> **Try it**
From the entries below, please gather each line containing the string "computer".

> **Source records**
* * * * * * * * *

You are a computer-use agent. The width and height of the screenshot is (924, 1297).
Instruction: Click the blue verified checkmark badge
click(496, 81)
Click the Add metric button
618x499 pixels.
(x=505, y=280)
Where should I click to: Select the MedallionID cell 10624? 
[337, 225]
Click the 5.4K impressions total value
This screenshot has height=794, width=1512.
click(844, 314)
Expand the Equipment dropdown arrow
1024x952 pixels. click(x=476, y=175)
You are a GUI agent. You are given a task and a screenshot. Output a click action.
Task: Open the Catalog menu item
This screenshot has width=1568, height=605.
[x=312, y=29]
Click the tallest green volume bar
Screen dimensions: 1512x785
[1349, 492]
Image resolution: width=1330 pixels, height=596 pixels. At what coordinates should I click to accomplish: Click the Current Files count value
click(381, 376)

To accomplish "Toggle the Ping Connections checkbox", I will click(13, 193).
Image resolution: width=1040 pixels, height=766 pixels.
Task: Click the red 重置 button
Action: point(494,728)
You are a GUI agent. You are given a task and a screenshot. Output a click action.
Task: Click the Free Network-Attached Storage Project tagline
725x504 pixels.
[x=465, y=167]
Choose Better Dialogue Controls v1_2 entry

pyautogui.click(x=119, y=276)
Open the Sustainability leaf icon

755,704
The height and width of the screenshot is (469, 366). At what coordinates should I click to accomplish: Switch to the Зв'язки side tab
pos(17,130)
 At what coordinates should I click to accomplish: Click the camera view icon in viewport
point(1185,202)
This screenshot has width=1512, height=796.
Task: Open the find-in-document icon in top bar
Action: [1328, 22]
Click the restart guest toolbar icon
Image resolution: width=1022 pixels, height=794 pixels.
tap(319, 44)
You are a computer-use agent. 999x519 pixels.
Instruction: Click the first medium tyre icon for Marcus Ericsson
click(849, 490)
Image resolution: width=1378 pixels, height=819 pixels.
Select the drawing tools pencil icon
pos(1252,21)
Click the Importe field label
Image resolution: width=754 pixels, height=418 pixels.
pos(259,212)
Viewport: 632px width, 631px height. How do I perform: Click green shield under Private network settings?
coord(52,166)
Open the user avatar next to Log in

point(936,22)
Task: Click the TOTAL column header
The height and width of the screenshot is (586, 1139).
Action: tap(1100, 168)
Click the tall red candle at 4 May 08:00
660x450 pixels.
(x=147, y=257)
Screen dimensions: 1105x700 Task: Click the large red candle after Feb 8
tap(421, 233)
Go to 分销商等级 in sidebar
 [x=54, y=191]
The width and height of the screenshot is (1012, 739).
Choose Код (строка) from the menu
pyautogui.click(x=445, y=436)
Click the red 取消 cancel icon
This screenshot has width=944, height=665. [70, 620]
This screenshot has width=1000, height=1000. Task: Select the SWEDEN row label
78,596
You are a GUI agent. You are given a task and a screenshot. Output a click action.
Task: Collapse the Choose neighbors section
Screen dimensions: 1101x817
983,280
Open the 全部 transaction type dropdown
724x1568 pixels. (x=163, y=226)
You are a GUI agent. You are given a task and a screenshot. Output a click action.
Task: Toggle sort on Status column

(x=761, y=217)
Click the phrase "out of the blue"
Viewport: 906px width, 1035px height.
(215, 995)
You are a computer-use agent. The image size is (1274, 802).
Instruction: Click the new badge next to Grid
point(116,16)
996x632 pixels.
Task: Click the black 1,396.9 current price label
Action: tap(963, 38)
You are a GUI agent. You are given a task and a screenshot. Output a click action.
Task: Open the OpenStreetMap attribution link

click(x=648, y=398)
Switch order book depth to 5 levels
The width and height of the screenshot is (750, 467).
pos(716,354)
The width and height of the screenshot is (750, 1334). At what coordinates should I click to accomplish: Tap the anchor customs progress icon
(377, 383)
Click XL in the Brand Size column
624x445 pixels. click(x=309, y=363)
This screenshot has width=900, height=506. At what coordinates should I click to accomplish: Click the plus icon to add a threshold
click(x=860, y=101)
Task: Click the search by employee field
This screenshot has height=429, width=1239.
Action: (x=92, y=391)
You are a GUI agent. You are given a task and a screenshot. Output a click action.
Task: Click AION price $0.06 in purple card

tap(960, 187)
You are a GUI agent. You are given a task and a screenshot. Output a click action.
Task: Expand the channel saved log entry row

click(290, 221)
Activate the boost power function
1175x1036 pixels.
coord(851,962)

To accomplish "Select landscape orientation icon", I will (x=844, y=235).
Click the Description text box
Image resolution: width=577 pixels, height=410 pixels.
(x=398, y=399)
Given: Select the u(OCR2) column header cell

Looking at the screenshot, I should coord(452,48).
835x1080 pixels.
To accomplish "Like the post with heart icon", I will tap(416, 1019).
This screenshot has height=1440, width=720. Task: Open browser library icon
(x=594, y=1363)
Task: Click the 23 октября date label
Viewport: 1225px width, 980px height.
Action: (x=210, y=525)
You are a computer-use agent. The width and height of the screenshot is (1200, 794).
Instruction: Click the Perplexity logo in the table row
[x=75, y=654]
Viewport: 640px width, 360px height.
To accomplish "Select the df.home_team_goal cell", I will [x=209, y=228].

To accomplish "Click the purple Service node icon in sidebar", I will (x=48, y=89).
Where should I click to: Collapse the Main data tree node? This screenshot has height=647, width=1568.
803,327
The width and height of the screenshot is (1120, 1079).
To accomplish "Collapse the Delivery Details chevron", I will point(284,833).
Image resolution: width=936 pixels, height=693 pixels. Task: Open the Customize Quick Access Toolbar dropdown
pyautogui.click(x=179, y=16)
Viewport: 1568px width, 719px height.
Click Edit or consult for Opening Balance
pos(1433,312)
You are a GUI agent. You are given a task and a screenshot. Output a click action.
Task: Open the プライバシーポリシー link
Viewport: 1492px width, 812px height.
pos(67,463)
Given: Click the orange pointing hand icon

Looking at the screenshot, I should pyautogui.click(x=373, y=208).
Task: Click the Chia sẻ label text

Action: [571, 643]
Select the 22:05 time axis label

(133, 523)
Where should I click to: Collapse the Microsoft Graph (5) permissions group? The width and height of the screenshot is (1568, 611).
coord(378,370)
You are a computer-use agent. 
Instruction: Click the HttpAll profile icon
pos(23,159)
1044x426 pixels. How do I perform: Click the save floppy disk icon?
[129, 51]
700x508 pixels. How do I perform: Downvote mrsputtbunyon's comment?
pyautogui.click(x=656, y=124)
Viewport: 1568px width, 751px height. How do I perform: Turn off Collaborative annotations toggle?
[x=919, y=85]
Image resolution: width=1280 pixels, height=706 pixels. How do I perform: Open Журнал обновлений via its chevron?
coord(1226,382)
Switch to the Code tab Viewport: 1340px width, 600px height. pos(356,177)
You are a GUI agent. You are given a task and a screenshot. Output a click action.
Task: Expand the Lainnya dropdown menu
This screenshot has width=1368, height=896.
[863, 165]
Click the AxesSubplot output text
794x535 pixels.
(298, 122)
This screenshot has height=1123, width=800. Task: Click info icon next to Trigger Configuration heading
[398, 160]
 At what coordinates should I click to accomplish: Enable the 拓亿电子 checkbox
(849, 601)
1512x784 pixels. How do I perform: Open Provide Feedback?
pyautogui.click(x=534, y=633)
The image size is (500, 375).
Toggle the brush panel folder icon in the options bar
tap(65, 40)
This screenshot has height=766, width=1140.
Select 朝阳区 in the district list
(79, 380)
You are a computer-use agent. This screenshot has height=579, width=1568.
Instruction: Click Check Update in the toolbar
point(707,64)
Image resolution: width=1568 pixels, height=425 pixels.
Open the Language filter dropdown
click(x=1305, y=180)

* * * * * * * * *

> **Response box**
You are a computer-use agent. The width and height of the screenshot is (924, 1297).
You are a computer-use agent. 999x519 pixels.
You are a computer-use agent. The image size is (1274, 802).
You are a computer-use agent. The width and height of the screenshot is (1200, 794).
You are a computer-use agent. 
You are a computer-use agent. This screenshot has height=579, width=1568.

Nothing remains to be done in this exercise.